This is what I really learned in the past 9,999 tweets….

You truly, honestly don’t care what I had for breakfast. Or lunch.  Not even dinner… but someone will always take pictures of their food and tweet it — and I will always look.  While I don’t care what it is, I like to live vicariously.  Twitter is about sharing, and gossiping, and just plain out living your life in different ways (some of which you may not do in real life).  That is OK.  You are encouraged to share as much or as little of your life as you want — just don’t expect it to remain private if you share it.  Think of Twitter as an electronic postcard that is immediately read by 100 million people.

Not everyone will agree with me.  I made my share of friend-nemies, and plain out enemies, based on what I tweeted at one time or another.  No worries though, it just accelerated what happens in real life.  I made friends also, many more of them.  I am very grateful to both good and bad people (bad is those that don’t agree with me).  Twitter has been an incredible place to cross-reference what I know, to learn a lot, and to share what I learned.  People are mean? sure, as they are in real life.  People are nice? same, as they are in real life.  If you had enough of someone or something, simply use the filters that Tweetdeck gave you (or your favorite client), block them and go on with life.  Just like you would do in the real world.

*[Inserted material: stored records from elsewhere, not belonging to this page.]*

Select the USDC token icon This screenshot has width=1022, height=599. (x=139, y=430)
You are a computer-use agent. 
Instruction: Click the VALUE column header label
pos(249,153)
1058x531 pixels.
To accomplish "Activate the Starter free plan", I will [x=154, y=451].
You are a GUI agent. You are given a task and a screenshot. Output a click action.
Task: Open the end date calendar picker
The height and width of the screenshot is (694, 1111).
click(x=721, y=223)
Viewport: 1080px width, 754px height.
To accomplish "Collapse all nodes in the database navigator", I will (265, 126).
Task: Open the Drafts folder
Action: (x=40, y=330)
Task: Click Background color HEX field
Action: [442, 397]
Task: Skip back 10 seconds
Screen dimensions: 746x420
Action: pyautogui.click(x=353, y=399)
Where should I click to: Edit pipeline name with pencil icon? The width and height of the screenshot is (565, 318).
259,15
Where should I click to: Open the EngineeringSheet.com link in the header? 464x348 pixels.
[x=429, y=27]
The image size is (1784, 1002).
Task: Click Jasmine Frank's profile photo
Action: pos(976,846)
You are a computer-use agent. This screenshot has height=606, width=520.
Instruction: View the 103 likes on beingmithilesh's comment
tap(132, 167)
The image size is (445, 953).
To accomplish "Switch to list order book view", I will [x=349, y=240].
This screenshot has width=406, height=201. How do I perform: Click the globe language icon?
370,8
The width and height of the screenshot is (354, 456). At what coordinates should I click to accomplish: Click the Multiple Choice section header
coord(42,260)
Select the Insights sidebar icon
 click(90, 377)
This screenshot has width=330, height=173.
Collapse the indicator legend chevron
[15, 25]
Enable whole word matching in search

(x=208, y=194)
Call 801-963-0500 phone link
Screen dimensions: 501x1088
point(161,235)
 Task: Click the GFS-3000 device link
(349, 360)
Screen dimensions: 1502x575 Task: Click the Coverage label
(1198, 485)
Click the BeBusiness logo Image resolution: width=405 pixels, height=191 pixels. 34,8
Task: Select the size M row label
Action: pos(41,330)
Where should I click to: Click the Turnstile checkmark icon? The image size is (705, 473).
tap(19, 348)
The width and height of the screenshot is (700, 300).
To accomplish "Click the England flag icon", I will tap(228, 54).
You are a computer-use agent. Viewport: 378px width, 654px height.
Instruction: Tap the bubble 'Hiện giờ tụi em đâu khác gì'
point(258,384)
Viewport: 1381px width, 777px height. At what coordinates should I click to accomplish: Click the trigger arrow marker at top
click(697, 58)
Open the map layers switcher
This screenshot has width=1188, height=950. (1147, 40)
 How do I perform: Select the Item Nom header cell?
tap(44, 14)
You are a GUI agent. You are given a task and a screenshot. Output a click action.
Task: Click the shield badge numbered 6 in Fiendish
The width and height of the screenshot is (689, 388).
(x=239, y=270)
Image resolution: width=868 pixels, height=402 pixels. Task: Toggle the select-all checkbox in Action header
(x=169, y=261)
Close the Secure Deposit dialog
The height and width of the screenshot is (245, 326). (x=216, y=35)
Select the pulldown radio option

Everyone wants to collaborate in Twitter.  Even if it is the old high-school concept of team (one person works, the others take credit) for very few of those “collaborators”.  Coming out of Gartner I missed the 6×24 (noon Saturday through Sunday afternoons were very slow or dead) global collaboration environment with smart people.  It was a very challenging and nourishing environment.  Think of Twitter as a mega Gartner.  Don’t like that reference? I could’ve said mega-Forrester and you would’ve really shuddered… (BTW, this may also explain the low incidence of analysts on Twitter, but that is just a working theory).

Twitter is a microcosm.  Twitter is a world in itself, and it has dramatic representations of what happens in the real world as well.  You want to see a computer pioneer get 30,000 followers before even the first tweet? Bill Gates did that.  How about see a Latin America dictator convince his dictator friends to join Twitter (and tweet under the name of the devil)? Hugo Chavez did that.  Seen a celebrity whose tweets can be worth $10,000.00? Kim Kardashian did that.  Did you notice that anther celebrity’s empty-content tweets are re-tweeted 350,000 times within 5 minutes? Ashton Kutcher would be the one (even if you don’t count the millions that follow him now.

In short, I learned that Twitter is a representation of the real world, no more and no less, and it requires the same commitment to get value out of it as you do from the real world.  Simply said, Twitter is another GIGO model.  Garbage In? Garbage out!

PS – I also learned that if you make a mistake and re-tweet something it does indeed goes against your tweet count, and if it was your 10,000 one you have to delete it, get a mulligan, and then re-tweet it again.  Just like in real life, you do get second chances :) .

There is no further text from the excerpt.